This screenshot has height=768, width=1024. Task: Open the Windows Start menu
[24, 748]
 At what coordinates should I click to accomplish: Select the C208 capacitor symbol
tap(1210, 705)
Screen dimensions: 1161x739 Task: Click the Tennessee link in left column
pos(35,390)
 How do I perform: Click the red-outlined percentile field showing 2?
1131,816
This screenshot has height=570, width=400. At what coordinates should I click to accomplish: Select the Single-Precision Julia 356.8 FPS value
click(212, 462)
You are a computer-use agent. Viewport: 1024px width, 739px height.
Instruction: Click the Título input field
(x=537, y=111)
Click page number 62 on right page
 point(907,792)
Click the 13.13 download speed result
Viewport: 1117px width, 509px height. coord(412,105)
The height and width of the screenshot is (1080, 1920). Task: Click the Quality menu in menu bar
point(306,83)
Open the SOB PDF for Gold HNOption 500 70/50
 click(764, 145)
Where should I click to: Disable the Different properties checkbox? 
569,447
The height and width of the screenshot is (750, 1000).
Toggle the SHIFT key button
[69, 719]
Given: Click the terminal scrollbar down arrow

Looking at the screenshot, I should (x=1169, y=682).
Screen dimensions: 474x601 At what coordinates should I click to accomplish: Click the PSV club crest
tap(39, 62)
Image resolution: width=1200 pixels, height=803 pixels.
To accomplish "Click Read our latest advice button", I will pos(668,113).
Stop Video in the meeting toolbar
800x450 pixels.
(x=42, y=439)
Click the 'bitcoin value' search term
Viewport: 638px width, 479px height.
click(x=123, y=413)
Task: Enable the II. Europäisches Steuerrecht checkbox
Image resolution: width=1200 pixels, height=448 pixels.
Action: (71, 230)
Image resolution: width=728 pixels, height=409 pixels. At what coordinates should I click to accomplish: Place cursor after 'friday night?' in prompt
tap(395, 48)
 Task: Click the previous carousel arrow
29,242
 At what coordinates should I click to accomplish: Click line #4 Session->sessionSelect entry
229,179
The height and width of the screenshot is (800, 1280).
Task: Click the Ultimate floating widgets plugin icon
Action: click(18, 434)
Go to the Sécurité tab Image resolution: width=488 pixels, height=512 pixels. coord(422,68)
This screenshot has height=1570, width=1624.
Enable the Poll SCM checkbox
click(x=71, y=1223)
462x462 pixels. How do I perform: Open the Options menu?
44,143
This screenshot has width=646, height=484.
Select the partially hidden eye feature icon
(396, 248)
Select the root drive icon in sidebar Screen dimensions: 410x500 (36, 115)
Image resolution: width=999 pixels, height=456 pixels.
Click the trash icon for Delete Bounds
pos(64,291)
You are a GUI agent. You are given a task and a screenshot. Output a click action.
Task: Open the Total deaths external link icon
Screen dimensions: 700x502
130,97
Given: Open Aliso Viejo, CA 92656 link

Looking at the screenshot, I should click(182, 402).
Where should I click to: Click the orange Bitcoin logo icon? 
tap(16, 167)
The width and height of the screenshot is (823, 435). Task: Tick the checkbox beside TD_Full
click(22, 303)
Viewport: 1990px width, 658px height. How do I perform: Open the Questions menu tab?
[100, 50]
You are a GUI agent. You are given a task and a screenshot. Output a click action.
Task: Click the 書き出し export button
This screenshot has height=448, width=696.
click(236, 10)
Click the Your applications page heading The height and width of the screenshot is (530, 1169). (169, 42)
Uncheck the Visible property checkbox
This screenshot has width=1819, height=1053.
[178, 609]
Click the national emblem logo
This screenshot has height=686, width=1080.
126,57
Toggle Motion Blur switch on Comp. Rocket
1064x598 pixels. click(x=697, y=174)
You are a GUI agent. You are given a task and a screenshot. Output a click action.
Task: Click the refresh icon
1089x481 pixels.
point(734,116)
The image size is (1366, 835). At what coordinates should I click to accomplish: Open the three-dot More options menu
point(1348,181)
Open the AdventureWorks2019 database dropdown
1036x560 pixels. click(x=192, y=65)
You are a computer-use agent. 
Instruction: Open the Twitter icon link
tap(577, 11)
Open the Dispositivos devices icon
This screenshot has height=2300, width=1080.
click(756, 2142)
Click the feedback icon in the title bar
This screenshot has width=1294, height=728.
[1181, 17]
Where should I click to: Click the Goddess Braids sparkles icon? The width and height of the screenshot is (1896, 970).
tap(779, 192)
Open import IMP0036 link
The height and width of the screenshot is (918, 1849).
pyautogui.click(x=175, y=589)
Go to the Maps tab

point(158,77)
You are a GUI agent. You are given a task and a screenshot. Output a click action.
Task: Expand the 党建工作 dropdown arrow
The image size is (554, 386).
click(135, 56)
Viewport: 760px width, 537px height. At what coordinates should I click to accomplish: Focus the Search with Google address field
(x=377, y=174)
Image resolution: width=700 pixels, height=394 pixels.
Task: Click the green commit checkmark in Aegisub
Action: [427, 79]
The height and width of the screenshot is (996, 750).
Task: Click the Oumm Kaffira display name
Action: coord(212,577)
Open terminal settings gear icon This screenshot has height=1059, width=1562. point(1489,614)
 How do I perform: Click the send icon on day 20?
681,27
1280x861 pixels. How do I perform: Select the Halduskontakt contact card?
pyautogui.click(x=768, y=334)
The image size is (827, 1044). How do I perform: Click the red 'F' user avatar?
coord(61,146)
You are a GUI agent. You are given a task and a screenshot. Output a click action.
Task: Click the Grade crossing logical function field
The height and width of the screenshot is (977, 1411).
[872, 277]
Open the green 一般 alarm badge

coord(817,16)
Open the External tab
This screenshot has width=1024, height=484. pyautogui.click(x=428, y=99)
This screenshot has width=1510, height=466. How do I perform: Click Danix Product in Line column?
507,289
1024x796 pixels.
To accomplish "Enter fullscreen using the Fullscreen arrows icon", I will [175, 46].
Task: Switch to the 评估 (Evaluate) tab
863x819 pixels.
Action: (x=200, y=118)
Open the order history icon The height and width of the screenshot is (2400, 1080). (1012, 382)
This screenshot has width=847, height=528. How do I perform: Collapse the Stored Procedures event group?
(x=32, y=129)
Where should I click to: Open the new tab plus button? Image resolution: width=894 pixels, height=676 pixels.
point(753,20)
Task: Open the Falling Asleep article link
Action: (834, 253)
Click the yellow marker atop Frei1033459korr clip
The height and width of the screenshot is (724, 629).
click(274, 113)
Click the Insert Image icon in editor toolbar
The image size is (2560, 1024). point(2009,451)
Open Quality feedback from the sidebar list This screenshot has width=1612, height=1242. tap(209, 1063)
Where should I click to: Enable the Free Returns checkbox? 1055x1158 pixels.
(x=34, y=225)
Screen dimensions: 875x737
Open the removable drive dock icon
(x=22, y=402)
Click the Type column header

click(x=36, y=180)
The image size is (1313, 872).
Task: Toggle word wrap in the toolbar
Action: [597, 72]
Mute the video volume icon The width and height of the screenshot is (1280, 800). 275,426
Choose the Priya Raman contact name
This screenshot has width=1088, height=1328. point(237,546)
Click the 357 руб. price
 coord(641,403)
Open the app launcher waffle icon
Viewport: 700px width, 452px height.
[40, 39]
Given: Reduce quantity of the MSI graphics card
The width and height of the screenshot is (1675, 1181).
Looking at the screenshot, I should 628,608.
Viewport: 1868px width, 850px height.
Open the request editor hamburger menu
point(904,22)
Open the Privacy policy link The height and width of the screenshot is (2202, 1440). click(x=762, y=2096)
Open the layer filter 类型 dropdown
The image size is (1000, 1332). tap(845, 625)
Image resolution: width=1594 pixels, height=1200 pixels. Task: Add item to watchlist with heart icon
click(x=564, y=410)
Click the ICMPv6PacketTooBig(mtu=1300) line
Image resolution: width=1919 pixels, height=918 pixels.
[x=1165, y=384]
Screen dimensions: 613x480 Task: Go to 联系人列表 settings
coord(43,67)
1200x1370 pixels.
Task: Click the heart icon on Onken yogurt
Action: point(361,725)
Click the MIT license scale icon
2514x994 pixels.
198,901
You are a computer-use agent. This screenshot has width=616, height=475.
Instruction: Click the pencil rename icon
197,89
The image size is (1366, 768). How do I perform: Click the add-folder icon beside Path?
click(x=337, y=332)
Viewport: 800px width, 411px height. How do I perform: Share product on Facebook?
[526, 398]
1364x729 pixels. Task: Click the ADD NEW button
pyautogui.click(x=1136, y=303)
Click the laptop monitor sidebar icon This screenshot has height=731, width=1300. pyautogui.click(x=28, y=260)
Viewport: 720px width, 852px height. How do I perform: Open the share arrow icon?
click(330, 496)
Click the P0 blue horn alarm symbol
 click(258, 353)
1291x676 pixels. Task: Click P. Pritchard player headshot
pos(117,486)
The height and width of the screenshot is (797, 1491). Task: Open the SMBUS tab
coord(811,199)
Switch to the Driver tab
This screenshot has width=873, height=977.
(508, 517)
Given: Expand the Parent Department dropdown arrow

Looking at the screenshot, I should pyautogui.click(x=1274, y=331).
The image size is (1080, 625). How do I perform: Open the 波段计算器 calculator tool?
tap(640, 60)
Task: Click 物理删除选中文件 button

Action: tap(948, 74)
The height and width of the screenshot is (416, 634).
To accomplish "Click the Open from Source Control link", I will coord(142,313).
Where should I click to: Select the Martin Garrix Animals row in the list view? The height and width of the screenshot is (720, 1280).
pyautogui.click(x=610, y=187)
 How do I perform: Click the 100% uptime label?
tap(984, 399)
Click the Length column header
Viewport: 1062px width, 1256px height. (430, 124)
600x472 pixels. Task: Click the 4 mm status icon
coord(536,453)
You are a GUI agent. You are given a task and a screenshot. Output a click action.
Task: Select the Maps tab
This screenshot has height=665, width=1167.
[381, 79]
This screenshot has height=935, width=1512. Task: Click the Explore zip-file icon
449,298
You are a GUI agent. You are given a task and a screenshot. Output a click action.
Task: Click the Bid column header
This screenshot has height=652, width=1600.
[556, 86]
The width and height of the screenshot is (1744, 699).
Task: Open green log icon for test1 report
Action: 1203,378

• _Task item_
A single figure must be given: how many lines of the records above include the string "from".

• _Solution_
2